As floods destroy transportation and communication networks, people cannot work. They also wipe out agricultural land or transmit diseases to farm animals. In 2019, two storms flooded Malawi, Mozambique and Zimbabwe destroying 780,000 hectares of agricultural land.
Regions that depend on coastal tourism and associated businesses suffer significantly as well. Floods can severely affect their properties or even discourage tourists from visiting such places. While such businesses often have insurance cover to build back, it is yet another battle to get hold of that money.
When caught unaware, floods can kill thousands to millions of people at one go. This is especially real in Asia where people are mostly farmers who live close to floodplains. In fact, one of the worst floods ever occurred in China in 1931 on the Yangtze River. Torrential rain flooded a 1300 km2 area and killed around 4 million people directly and indirectly.

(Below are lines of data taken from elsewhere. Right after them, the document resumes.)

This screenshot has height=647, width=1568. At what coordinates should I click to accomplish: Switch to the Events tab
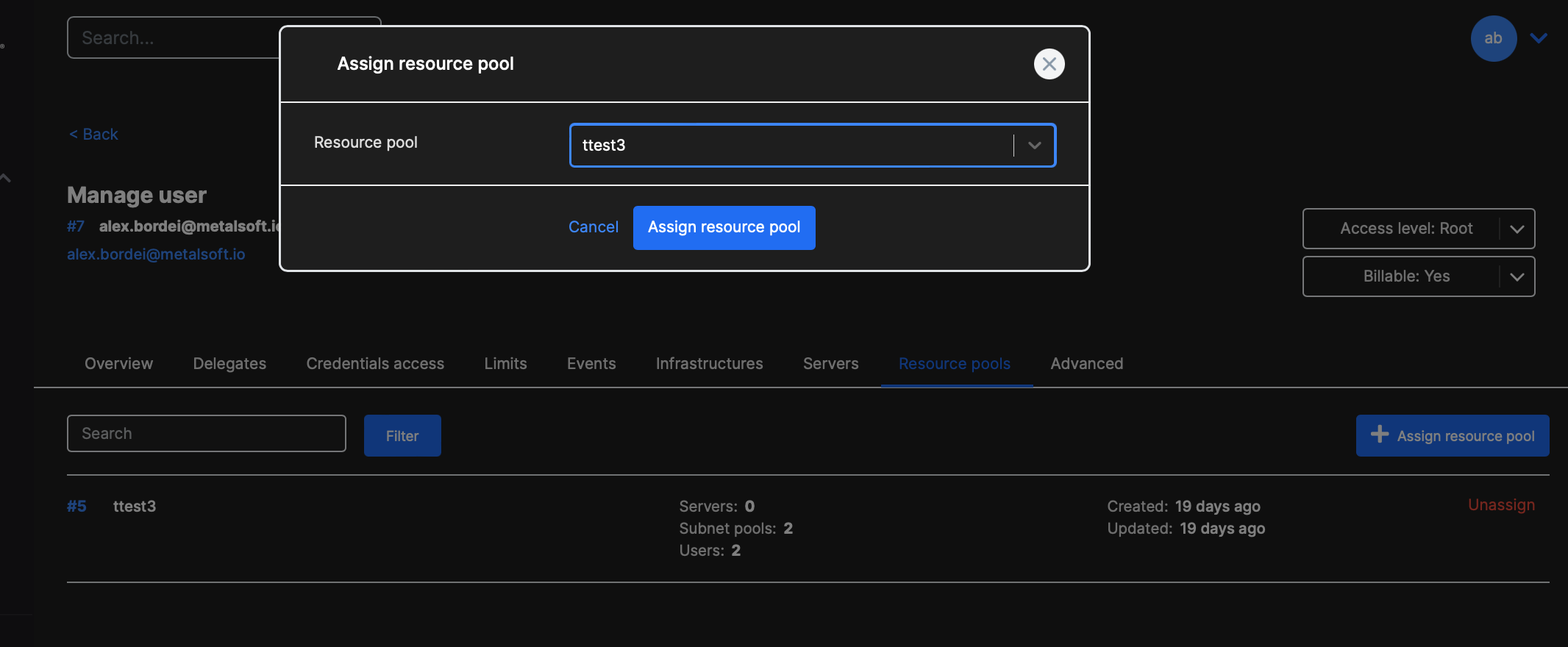(x=591, y=363)
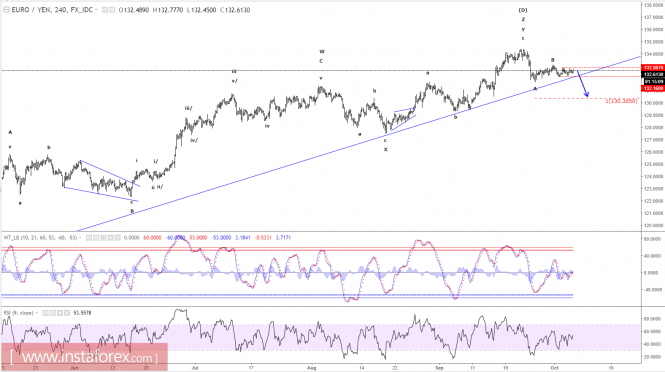Toggle WT_LB indicator visibility icon
665x372 pixels.
pos(89,238)
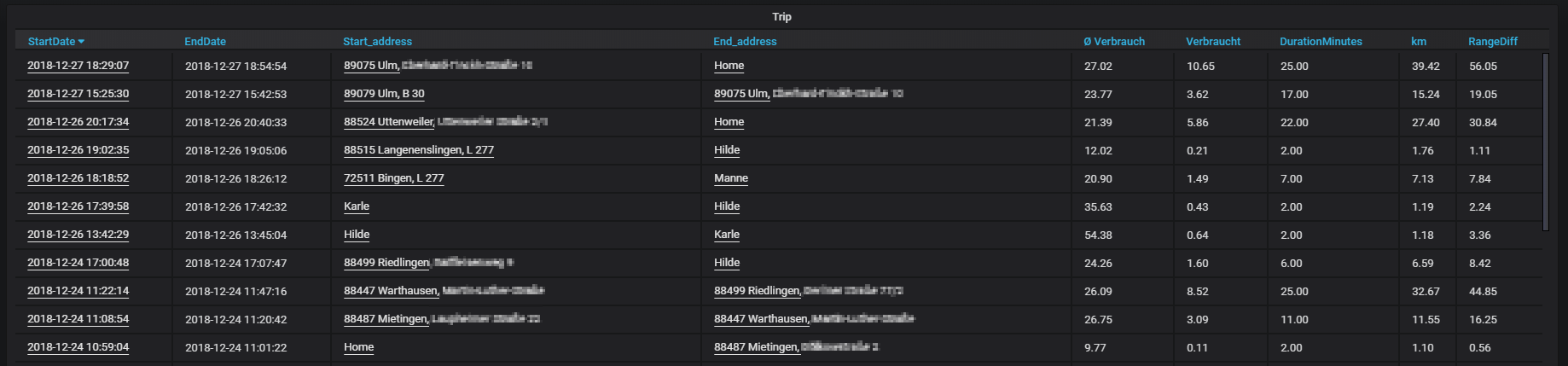
Task: Open trip starting 2018-12-26 20:17:34
Action: click(78, 122)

Moreover, floods can injure a number of people or lead to mental health issues. Very often, they also cause disease outbreaks such as diarrhoea and gastroenteritis as water becomes polluted.
And on top of everything, as they destroy crops and farms, they disrupt the livelihoods of many communities.
As it is, extreme flooding events can wipe away significant amounts of sediment. This can eventually lead to bank erosion, collapse or even landslides where the terrain is steep.
For example, monsoon flooding causes severe erosion in the state of Assam, India. The width of the Brahmaputra River has increased by 15 km because of bank erosion!
Unfortunately, floods can also stimulate algal blooms in the sea, lakes and rivers. The load of nutrient especially phosphorous and nitrogen stimulate algae to grow and multiply rapidly. Eventually, they cover the surface of the water preventing oxygen from penetrating inside. As a result, organisms that live inside die.